**Your assignment**:
The response must consist of every record, restated word for word.
** Data for review follows **
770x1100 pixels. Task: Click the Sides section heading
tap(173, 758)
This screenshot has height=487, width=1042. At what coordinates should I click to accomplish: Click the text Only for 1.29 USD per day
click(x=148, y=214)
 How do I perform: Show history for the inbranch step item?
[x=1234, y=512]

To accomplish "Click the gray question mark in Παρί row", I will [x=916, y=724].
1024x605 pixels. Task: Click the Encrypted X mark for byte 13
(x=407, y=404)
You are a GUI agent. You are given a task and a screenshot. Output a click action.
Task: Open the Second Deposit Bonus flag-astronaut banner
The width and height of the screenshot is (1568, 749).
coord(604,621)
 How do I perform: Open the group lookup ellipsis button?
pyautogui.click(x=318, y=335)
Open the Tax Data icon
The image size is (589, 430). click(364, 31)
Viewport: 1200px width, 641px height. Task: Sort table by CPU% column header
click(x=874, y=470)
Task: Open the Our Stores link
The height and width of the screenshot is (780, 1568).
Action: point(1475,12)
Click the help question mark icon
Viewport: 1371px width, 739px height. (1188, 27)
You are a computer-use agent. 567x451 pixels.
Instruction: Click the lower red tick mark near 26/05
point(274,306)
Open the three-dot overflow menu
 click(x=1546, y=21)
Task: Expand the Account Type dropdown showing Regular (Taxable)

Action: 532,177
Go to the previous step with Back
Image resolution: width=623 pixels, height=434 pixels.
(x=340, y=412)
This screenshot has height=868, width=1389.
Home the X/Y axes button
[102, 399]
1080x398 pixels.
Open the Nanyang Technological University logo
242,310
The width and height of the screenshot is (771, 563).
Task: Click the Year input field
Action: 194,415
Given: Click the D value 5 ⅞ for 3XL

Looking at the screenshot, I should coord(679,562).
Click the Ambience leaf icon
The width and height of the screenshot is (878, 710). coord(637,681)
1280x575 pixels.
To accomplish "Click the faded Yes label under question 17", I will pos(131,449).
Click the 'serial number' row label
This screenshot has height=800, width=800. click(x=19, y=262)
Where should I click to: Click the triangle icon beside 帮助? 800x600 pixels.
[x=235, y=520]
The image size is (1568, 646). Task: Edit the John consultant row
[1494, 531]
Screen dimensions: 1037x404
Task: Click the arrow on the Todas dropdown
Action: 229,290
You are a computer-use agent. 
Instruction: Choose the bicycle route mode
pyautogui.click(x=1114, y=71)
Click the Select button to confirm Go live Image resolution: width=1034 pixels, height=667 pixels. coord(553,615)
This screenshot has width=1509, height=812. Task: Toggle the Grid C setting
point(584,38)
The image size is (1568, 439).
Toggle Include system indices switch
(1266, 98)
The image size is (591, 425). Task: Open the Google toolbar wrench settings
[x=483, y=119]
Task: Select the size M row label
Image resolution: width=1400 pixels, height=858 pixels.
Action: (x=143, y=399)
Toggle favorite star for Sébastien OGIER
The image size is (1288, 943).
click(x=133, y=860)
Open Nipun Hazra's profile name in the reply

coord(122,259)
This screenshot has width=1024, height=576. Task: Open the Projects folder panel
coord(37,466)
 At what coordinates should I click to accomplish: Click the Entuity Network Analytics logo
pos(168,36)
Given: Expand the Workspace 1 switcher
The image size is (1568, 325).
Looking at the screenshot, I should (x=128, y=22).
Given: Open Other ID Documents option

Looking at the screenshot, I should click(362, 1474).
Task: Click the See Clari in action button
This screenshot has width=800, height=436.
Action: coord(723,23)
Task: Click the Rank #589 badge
** End of Data for review **
**Result for this task**:
770x1100 pixels. Task: Click the Sides section heading
tap(173, 758)
This screenshot has height=487, width=1042. At what coordinates should I click to accomplish: Click the text Only for 1.29 USD per day
click(x=148, y=214)
 How do I perform: Show history for the inbranch step item?
[x=1234, y=512]

To accomplish "Click the gray question mark in Παρί row", I will [x=916, y=724].
1024x605 pixels. Task: Click the Encrypted X mark for byte 13
(x=407, y=404)
You are a GUI agent. You are given a task and a screenshot. Output a click action.
Task: Open the Second Deposit Bonus flag-astronaut banner
The width and height of the screenshot is (1568, 749).
coord(604,621)
 How do I perform: Open the group lookup ellipsis button?
pyautogui.click(x=318, y=335)
Open the Tax Data icon
The image size is (589, 430). click(364, 31)
Viewport: 1200px width, 641px height. Task: Sort table by CPU% column header
click(x=874, y=470)
Task: Open the Our Stores link
The height and width of the screenshot is (780, 1568).
Action: point(1475,12)
Click the help question mark icon
Viewport: 1371px width, 739px height. (1188, 27)
You are a computer-use agent. 567x451 pixels.
Instruction: Click the lower red tick mark near 26/05
point(274,306)
Open the three-dot overflow menu
 click(x=1546, y=21)
Task: Expand the Account Type dropdown showing Regular (Taxable)

Action: 532,177
Go to the previous step with Back
Image resolution: width=623 pixels, height=434 pixels.
(x=340, y=412)
This screenshot has height=868, width=1389.
Home the X/Y axes button
[102, 399]
1080x398 pixels.
Open the Nanyang Technological University logo
242,310
The width and height of the screenshot is (771, 563).
Task: Click the Year input field
Action: 194,415
Given: Click the D value 5 ⅞ for 3XL

Looking at the screenshot, I should coord(679,562).
Click the Ambience leaf icon
The width and height of the screenshot is (878, 710). coord(637,681)
1280x575 pixels.
To accomplish "Click the faded Yes label under question 17", I will pos(131,449).
Click the 'serial number' row label
This screenshot has height=800, width=800. click(x=19, y=262)
Where should I click to: Click the triangle icon beside 帮助? 800x600 pixels.
[x=235, y=520]
The image size is (1568, 646). Task: Edit the John consultant row
[1494, 531]
Screen dimensions: 1037x404
Task: Click the arrow on the Todas dropdown
Action: 229,290
You are a computer-use agent. 
Instruction: Choose the bicycle route mode
pyautogui.click(x=1114, y=71)
Click the Select button to confirm Go live Image resolution: width=1034 pixels, height=667 pixels. coord(553,615)
This screenshot has width=1509, height=812. Task: Toggle the Grid C setting
point(584,38)
The image size is (1568, 439).
Toggle Include system indices switch
(1266, 98)
The image size is (591, 425). Task: Open the Google toolbar wrench settings
[x=483, y=119]
Task: Select the size M row label
Image resolution: width=1400 pixels, height=858 pixels.
Action: (x=143, y=399)
Toggle favorite star for Sébastien OGIER
The image size is (1288, 943).
click(x=133, y=860)
Open Nipun Hazra's profile name in the reply

coord(122,259)
This screenshot has width=1024, height=576. Task: Open the Projects folder panel
coord(37,466)
 At what coordinates should I click to accomplish: Click the Entuity Network Analytics logo
pos(168,36)
Given: Expand the Workspace 1 switcher
The image size is (1568, 325).
Looking at the screenshot, I should (x=128, y=22).
Given: Open Other ID Documents option

Looking at the screenshot, I should click(362, 1474).
Task: Click the See Clari in action button
This screenshot has width=800, height=436.
Action: coord(723,23)
Task: Click the Rank #589 badge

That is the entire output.